Action item: Print the records below exactly as they appear.

Task inputs:
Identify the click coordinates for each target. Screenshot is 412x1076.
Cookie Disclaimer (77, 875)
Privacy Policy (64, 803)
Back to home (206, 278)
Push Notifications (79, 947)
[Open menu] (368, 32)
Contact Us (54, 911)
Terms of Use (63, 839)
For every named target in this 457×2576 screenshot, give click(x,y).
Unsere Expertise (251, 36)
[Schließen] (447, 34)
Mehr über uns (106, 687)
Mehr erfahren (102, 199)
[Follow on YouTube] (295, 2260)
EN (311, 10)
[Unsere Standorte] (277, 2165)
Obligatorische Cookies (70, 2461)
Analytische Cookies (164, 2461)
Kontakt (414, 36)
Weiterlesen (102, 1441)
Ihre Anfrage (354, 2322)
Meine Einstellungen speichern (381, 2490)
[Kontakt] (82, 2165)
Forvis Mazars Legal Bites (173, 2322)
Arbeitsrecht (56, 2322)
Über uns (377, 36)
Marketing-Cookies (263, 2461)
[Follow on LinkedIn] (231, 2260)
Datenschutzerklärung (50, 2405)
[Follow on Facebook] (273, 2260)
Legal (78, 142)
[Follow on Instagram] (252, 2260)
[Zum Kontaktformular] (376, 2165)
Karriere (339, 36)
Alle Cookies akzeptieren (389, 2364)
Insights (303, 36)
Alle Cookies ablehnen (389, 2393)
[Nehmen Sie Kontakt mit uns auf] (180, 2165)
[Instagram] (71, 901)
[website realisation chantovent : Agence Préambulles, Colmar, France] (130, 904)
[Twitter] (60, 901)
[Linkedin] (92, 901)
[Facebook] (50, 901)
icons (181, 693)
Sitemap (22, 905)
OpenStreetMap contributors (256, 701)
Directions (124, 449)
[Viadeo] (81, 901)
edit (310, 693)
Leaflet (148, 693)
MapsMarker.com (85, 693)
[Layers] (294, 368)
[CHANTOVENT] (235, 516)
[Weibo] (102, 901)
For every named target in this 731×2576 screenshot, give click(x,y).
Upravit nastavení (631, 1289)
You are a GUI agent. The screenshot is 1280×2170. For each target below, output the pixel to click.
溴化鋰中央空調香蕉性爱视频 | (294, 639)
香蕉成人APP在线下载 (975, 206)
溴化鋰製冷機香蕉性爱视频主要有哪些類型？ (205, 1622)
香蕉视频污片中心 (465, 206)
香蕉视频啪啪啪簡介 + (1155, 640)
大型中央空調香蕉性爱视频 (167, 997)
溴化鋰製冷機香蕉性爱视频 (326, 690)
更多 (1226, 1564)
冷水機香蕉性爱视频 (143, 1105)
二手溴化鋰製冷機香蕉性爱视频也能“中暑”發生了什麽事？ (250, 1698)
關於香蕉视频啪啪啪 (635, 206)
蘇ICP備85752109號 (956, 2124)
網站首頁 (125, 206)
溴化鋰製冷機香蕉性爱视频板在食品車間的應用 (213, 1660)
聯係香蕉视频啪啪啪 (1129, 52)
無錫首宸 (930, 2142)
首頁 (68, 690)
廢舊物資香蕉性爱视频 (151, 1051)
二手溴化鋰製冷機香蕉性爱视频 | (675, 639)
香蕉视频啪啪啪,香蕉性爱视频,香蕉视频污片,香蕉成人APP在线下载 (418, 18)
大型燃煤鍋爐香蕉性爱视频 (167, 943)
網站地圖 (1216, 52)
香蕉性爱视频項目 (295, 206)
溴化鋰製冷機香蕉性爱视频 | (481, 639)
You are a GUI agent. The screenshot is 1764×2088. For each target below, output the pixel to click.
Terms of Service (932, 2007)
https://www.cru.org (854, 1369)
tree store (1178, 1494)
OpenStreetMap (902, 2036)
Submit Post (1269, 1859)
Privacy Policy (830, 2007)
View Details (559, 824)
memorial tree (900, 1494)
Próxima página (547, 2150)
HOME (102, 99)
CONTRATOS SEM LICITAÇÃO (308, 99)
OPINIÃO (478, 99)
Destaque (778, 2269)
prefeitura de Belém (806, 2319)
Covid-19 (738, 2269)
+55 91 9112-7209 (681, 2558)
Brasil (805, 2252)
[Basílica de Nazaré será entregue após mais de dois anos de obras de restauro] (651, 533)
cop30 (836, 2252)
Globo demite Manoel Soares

Result for this task:
Identify the click coordinates for each target. Screenshot is 412x1076.
Cookie Disclaimer (77, 875)
Privacy Policy (64, 803)
Back to home (206, 278)
Push Notifications (79, 947)
[Open menu] (368, 32)
Contact Us (54, 911)
Terms of Use (63, 839)
For every named target in this 457×2576 screenshot, give click(x,y).
Unsere Expertise (251, 36)
[Schließen] (447, 34)
Mehr über uns (106, 687)
Mehr erfahren (102, 199)
[Follow on YouTube] (295, 2260)
EN (311, 10)
[Unsere Standorte] (277, 2165)
Obligatorische Cookies (70, 2461)
Analytische Cookies (164, 2461)
Kontakt (414, 36)
Weiterlesen (102, 1441)
Ihre Anfrage (354, 2322)
Meine Einstellungen speichern (381, 2490)
[Kontakt] (82, 2165)
Forvis Mazars Legal Bites (173, 2322)
Arbeitsrecht (56, 2322)
Über uns (377, 36)
Marketing-Cookies (263, 2461)
[Follow on LinkedIn] (231, 2260)
Datenschutzerklärung (50, 2405)
[Follow on Facebook] (273, 2260)
Legal (78, 142)
[Follow on Instagram] (252, 2260)
[Zum Kontaktformular] (376, 2165)
Karriere (339, 36)
Alle Cookies akzeptieren (389, 2364)
Insights (303, 36)
Alle Cookies ablehnen (389, 2393)
[Nehmen Sie Kontakt mit uns auf] (180, 2165)
[Instagram] (71, 901)
[website realisation chantovent : Agence Préambulles, Colmar, France] (130, 904)
[Twitter] (60, 901)
[Linkedin] (92, 901)
[Facebook] (50, 901)
icons (181, 693)
Sitemap (22, 905)
OpenStreetMap contributors (256, 701)
Directions (124, 449)
[Viadeo] (81, 901)
edit (310, 693)
Leaflet (148, 693)
MapsMarker.com (85, 693)
[Layers] (294, 368)
[CHANTOVENT] (235, 516)
[Weibo] (102, 901)
For every named target in this 731×2576 screenshot, give click(x,y).
Upravit nastavení (631, 1289)
You are a GUI agent. The screenshot is 1280×2170. For each target below, output the pixel to click.
溴化鋰中央空調香蕉性爱视频 | (294, 639)
香蕉成人APP在线下载 (975, 206)
溴化鋰製冷機香蕉性爱视频主要有哪些類型？ (205, 1622)
香蕉视频污片中心 (465, 206)
香蕉视频啪啪啪簡介 + (1155, 640)
大型中央空調香蕉性爱视频 (167, 997)
溴化鋰製冷機香蕉性爱视频 (326, 690)
更多 (1226, 1564)
冷水機香蕉性爱视频 (143, 1105)
二手溴化鋰製冷機香蕉性爱视频也能“中暑”發生了什麽事？ (250, 1698)
關於香蕉视频啪啪啪 (635, 206)
蘇ICP備85752109號 (956, 2124)
網站首頁 (125, 206)
溴化鋰製冷機香蕉性爱视频板在食品車間的應用 (213, 1660)
聯係香蕉视频啪啪啪 (1129, 52)
無錫首宸 (930, 2142)
首頁 (68, 690)
廢舊物資香蕉性爱视频 (151, 1051)
二手溴化鋰製冷機香蕉性爱视频 | (675, 639)
香蕉视频啪啪啪,香蕉性爱视频,香蕉视频污片,香蕉成人APP在线下载 (418, 18)
大型燃煤鍋爐香蕉性爱视频 (167, 943)
網站地圖 (1216, 52)
香蕉性爱视频項目 (295, 206)
溴化鋰製冷機香蕉性爱视频 | (481, 639)
You are a GUI agent. The screenshot is 1764×2088. For each target below, output the pixel to click.
Terms of Service (932, 2007)
https://www.cru.org (854, 1369)
tree store (1178, 1494)
OpenStreetMap (902, 2036)
Submit Post (1269, 1859)
Privacy Policy (830, 2007)
View Details (559, 824)
memorial tree (900, 1494)
Próxima página (547, 2150)
HOME (102, 99)
CONTRATOS SEM LICITAÇÃO (308, 99)
OPINIÃO (478, 99)
Destaque (778, 2269)
prefeitura de Belém (806, 2319)
Covid-19 (738, 2269)
+55 91 9112-7209 (681, 2558)
Brasil (805, 2252)
[Basílica de Nazaré será entregue após mais de dois anos de obras de restauro] (651, 533)
cop30 (836, 2252)
Globo demite Manoel Soares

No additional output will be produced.